Saved data entries:
───

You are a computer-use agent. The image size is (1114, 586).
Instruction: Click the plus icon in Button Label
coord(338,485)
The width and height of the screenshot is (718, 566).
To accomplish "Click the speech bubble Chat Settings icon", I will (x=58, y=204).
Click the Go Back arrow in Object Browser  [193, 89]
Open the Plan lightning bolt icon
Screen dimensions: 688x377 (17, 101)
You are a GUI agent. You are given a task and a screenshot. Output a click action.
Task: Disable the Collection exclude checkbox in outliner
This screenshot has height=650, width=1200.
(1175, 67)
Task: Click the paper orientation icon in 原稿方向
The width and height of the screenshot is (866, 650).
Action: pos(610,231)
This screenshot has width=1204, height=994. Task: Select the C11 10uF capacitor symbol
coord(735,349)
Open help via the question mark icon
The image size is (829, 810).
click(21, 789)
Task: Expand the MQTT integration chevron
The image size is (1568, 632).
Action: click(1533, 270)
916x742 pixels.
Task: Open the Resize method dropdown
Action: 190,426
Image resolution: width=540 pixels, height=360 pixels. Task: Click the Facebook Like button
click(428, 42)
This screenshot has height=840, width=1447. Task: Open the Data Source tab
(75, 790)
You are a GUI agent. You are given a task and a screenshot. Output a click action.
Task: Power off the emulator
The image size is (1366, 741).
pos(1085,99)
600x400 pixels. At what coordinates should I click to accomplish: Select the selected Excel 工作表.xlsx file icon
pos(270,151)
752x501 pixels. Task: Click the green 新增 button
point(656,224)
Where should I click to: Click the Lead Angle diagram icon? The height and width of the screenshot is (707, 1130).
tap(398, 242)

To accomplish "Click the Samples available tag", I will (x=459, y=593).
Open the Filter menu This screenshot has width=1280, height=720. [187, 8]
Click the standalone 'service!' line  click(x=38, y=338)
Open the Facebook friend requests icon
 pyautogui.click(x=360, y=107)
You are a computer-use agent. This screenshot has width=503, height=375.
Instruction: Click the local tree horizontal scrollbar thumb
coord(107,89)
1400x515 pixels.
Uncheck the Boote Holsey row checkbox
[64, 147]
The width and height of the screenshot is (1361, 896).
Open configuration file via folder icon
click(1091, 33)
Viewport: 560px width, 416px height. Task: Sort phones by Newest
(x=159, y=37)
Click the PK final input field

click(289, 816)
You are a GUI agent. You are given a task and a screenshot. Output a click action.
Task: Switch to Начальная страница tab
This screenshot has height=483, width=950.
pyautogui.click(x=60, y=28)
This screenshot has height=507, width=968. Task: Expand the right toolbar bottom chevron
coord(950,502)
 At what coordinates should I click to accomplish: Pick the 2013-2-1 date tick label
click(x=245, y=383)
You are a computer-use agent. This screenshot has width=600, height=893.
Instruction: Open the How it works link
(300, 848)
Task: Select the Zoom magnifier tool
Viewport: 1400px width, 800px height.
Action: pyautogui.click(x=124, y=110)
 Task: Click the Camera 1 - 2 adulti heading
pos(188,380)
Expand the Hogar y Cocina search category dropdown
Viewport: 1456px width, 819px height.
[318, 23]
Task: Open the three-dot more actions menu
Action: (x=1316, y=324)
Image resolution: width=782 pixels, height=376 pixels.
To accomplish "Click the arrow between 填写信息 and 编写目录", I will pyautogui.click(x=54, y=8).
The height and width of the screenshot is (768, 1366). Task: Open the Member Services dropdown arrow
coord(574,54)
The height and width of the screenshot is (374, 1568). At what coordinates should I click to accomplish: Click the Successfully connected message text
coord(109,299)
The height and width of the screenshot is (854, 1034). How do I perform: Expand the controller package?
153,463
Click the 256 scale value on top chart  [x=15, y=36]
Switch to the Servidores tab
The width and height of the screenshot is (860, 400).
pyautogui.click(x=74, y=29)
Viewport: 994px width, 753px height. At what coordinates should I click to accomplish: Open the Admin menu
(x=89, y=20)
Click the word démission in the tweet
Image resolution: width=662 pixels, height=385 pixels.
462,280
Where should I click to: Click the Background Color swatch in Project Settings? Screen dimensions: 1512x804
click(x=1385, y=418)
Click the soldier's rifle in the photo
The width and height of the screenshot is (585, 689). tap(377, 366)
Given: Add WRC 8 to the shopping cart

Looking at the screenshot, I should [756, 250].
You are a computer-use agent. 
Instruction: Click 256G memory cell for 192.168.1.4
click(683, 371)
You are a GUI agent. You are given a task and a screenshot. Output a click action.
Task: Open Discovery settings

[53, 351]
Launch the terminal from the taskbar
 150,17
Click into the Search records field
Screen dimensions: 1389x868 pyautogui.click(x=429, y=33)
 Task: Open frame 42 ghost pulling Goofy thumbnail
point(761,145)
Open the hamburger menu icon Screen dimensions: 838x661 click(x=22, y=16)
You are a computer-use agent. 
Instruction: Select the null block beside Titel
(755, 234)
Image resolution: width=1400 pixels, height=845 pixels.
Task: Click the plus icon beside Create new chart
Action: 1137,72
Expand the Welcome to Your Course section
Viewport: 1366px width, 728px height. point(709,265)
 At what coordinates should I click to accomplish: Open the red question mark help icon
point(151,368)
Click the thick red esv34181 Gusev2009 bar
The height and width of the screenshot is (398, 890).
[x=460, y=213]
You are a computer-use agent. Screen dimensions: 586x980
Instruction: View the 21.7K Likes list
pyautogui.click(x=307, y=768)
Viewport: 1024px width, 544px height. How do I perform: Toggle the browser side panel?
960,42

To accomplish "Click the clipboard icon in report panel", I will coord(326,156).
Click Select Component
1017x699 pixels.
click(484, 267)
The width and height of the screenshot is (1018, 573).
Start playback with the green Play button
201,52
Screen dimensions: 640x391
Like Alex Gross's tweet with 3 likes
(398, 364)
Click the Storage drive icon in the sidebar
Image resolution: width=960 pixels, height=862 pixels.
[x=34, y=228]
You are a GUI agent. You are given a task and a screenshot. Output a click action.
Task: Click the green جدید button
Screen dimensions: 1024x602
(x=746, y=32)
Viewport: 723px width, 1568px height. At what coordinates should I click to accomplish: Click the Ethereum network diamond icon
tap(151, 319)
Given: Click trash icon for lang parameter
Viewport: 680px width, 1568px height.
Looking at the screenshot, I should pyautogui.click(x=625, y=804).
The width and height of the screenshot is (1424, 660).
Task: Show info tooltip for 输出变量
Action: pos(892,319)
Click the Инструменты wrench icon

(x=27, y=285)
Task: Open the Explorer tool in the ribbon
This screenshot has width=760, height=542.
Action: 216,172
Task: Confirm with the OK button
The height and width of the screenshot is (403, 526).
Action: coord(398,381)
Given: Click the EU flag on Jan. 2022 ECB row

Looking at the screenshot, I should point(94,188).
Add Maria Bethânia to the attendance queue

───

→ What you are asked to do:
Your reply must reproduce all records above exactly.

→ Task result:
You are a computer-use agent. The image size is (1114, 586).
Instruction: Click the plus icon in Button Label
coord(338,485)
The width and height of the screenshot is (718, 566).
To accomplish "Click the speech bubble Chat Settings icon", I will (x=58, y=204).
Click the Go Back arrow in Object Browser  [193, 89]
Open the Plan lightning bolt icon
Screen dimensions: 688x377 (17, 101)
You are a GUI agent. You are given a task and a screenshot. Output a click action.
Task: Disable the Collection exclude checkbox in outliner
This screenshot has height=650, width=1200.
(1175, 67)
Task: Click the paper orientation icon in 原稿方向
The width and height of the screenshot is (866, 650).
Action: pos(610,231)
This screenshot has width=1204, height=994. Task: Select the C11 10uF capacitor symbol
coord(735,349)
Open help via the question mark icon
The image size is (829, 810).
click(21, 789)
Task: Expand the MQTT integration chevron
The image size is (1568, 632).
Action: click(1533, 270)
916x742 pixels.
Task: Open the Resize method dropdown
Action: 190,426
Image resolution: width=540 pixels, height=360 pixels. Task: Click the Facebook Like button
click(428, 42)
This screenshot has height=840, width=1447. Task: Open the Data Source tab
(75, 790)
You are a GUI agent. You are given a task and a screenshot. Output a click action.
Task: Power off the emulator
The image size is (1366, 741).
pos(1085,99)
600x400 pixels. At what coordinates should I click to accomplish: Select the selected Excel 工作表.xlsx file icon
pos(270,151)
752x501 pixels. Task: Click the green 新增 button
point(656,224)
Where should I click to: Click the Lead Angle diagram icon? The height and width of the screenshot is (707, 1130).
tap(398, 242)

To accomplish "Click the Samples available tag", I will (x=459, y=593).
Open the Filter menu This screenshot has width=1280, height=720. [187, 8]
Click the standalone 'service!' line  click(x=38, y=338)
Open the Facebook friend requests icon
 pyautogui.click(x=360, y=107)
You are a computer-use agent. This screenshot has width=503, height=375.
Instruction: Click the local tree horizontal scrollbar thumb
coord(107,89)
1400x515 pixels.
Uncheck the Boote Holsey row checkbox
[64, 147]
The width and height of the screenshot is (1361, 896).
Open configuration file via folder icon
click(1091, 33)
Viewport: 560px width, 416px height. Task: Sort phones by Newest
(x=159, y=37)
Click the PK final input field

click(289, 816)
You are a GUI agent. You are given a task and a screenshot. Output a click action.
Task: Switch to Начальная страница tab
This screenshot has height=483, width=950.
pyautogui.click(x=60, y=28)
This screenshot has height=507, width=968. Task: Expand the right toolbar bottom chevron
coord(950,502)
 At what coordinates should I click to accomplish: Pick the 2013-2-1 date tick label
click(x=245, y=383)
You are a computer-use agent. This screenshot has width=600, height=893.
Instruction: Open the How it works link
(300, 848)
Task: Select the Zoom magnifier tool
Viewport: 1400px width, 800px height.
Action: pyautogui.click(x=124, y=110)
 Task: Click the Camera 1 - 2 adulti heading
pos(188,380)
Expand the Hogar y Cocina search category dropdown
Viewport: 1456px width, 819px height.
[318, 23]
Task: Open the three-dot more actions menu
Action: (x=1316, y=324)
Image resolution: width=782 pixels, height=376 pixels.
To accomplish "Click the arrow between 填写信息 and 编写目录", I will pyautogui.click(x=54, y=8).
The height and width of the screenshot is (768, 1366). Task: Open the Member Services dropdown arrow
coord(574,54)
The height and width of the screenshot is (374, 1568). At what coordinates should I click to accomplish: Click the Successfully connected message text
coord(109,299)
The height and width of the screenshot is (854, 1034). How do I perform: Expand the controller package?
153,463
Click the 256 scale value on top chart  [x=15, y=36]
Switch to the Servidores tab
The width and height of the screenshot is (860, 400).
pyautogui.click(x=74, y=29)
Viewport: 994px width, 753px height. At what coordinates should I click to accomplish: Open the Admin menu
(x=89, y=20)
Click the word démission in the tweet
Image resolution: width=662 pixels, height=385 pixels.
462,280
Where should I click to: Click the Background Color swatch in Project Settings? Screen dimensions: 1512x804
click(x=1385, y=418)
Click the soldier's rifle in the photo
The width and height of the screenshot is (585, 689). tap(377, 366)
Given: Add WRC 8 to the shopping cart

Looking at the screenshot, I should [756, 250].
You are a computer-use agent. 
Instruction: Click 256G memory cell for 192.168.1.4
click(683, 371)
You are a GUI agent. You are given a task and a screenshot. Output a click action.
Task: Open Discovery settings

[53, 351]
Launch the terminal from the taskbar
 150,17
Click into the Search records field
Screen dimensions: 1389x868 pyautogui.click(x=429, y=33)
 Task: Open frame 42 ghost pulling Goofy thumbnail
point(761,145)
Open the hamburger menu icon Screen dimensions: 838x661 click(x=22, y=16)
You are a computer-use agent. 
Instruction: Select the null block beside Titel
(755, 234)
Image resolution: width=1400 pixels, height=845 pixels.
Task: Click the plus icon beside Create new chart
Action: 1137,72
Expand the Welcome to Your Course section
Viewport: 1366px width, 728px height. point(709,265)
 At what coordinates should I click to accomplish: Open the red question mark help icon
point(151,368)
Click the thick red esv34181 Gusev2009 bar
The height and width of the screenshot is (398, 890).
[x=460, y=213]
You are a computer-use agent. Screen dimensions: 586x980
Instruction: View the 21.7K Likes list
pyautogui.click(x=307, y=768)
Viewport: 1024px width, 544px height. How do I perform: Toggle the browser side panel?
960,42

To accomplish "Click the clipboard icon in report panel", I will coord(326,156).
Click Select Component
1017x699 pixels.
click(484, 267)
The width and height of the screenshot is (1018, 573).
Start playback with the green Play button
201,52
Screen dimensions: 640x391
Like Alex Gross's tweet with 3 likes
(398, 364)
Click the Storage drive icon in the sidebar
Image resolution: width=960 pixels, height=862 pixels.
[x=34, y=228]
You are a GUI agent. You are given a task and a screenshot. Output a click action.
Task: Click the green جدید button
Screen dimensions: 1024x602
(x=746, y=32)
Viewport: 723px width, 1568px height. At what coordinates should I click to accomplish: Click the Ethereum network diamond icon
tap(151, 319)
Given: Click trash icon for lang parameter
Viewport: 680px width, 1568px height.
Looking at the screenshot, I should pyautogui.click(x=625, y=804).
The width and height of the screenshot is (1424, 660).
Task: Show info tooltip for 输出变量
Action: pos(892,319)
Click the Инструменты wrench icon

(x=27, y=285)
Task: Open the Explorer tool in the ribbon
This screenshot has width=760, height=542.
Action: 216,172
Task: Confirm with the OK button
The height and width of the screenshot is (403, 526).
Action: coord(398,381)
Given: Click the EU flag on Jan. 2022 ECB row

Looking at the screenshot, I should point(94,188).
Add Maria Bethânia to the attendance queue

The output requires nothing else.